“ Giatros Thanatos ” ; Doctor Death, that’s how the Agiassos Sanatorium employees nick-named the doctor there from 1996 to 1997. According to these employees, the number of patients during this period fell from one hundred and twenty-two to seventy-seven : forty five deaths when the yearly average was nine. According to the records, this doctor prescibed his patients lethal doses of tranquilisers and sedatives. Only a few of the forty five deaths appear in the Sanatorium’s records. In the Sanatorium’s grave yard, corpses can be seen lying at the bottom of their graves, thrown hastily into the ground without a cross or any kind of identification, where the corpse’s state of decomposition corresponds to the Doctor Death period.

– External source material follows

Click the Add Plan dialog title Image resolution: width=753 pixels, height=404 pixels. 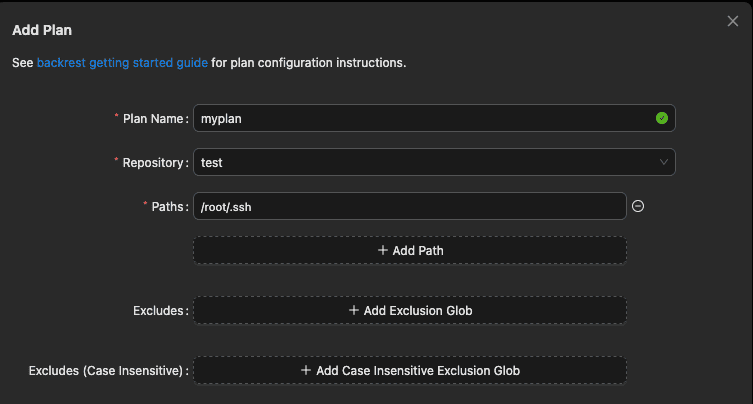[x=41, y=31]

Officially the Sanatorium is not a psychiatric hospital but most of the interned are mentally ill. Today the eighty-seven pensionners, blind, physically and mentally handicapped, schizophrenics and psychopaths live together in appauling conditions. There is one part time doctor, three nurses of which two are unqualified, nobody with the professional competance to treat psychiatric patients. In the handicapped ward the lavatories no longer work, the floor is strewn with excrement, outside it is -5°C and snow falls onto the patients through the broken windows.
The Sanatorium, like all the social institutions on the island of Mytilini, is headed by one of the island’s three Bishops. The inhabitants of Agiassos, the town near the Sanatoriu, share strong religious beliefs, where they look up to and at the same time fear this all powerful Bishop who has control over his subjects on both spiritual and material levels. In this isolated region that operates according to feudal rules everything eminates from the Bishop, life and death. “ If the Bishop is unhappy with us he can make our lives very difficult, we try to please him ”, says a farmer working in the Agiassos olive groves.

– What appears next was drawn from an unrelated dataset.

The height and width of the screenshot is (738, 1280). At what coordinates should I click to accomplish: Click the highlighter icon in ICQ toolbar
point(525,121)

In 1995, the Sanatorium took on thirty new employees who, for the first time, did not come from the Agiassos region. They decided to write to the council (presided by the Bishop) that manages the Sanatorium, a letter describing the patient’s appauling living conditions with the hope that they might be improved. The reply was abrupt, one month later the Bishop threatened that unless the employees ask for his forgiveness for having dared to write the letter, they would all be dismissed, so losing their precious public servant status, which in Greece is a guarantee of security for life. Hence the Sanatorium’s thirty new employees apologised.
The Orthodox church still influences a large part of social, economic and political life in Greece today, the Sanitorium in Agiassos is an example of the extent of the church’s power and its abuse.
Olive press in Agiassos, Mytilini, Greece.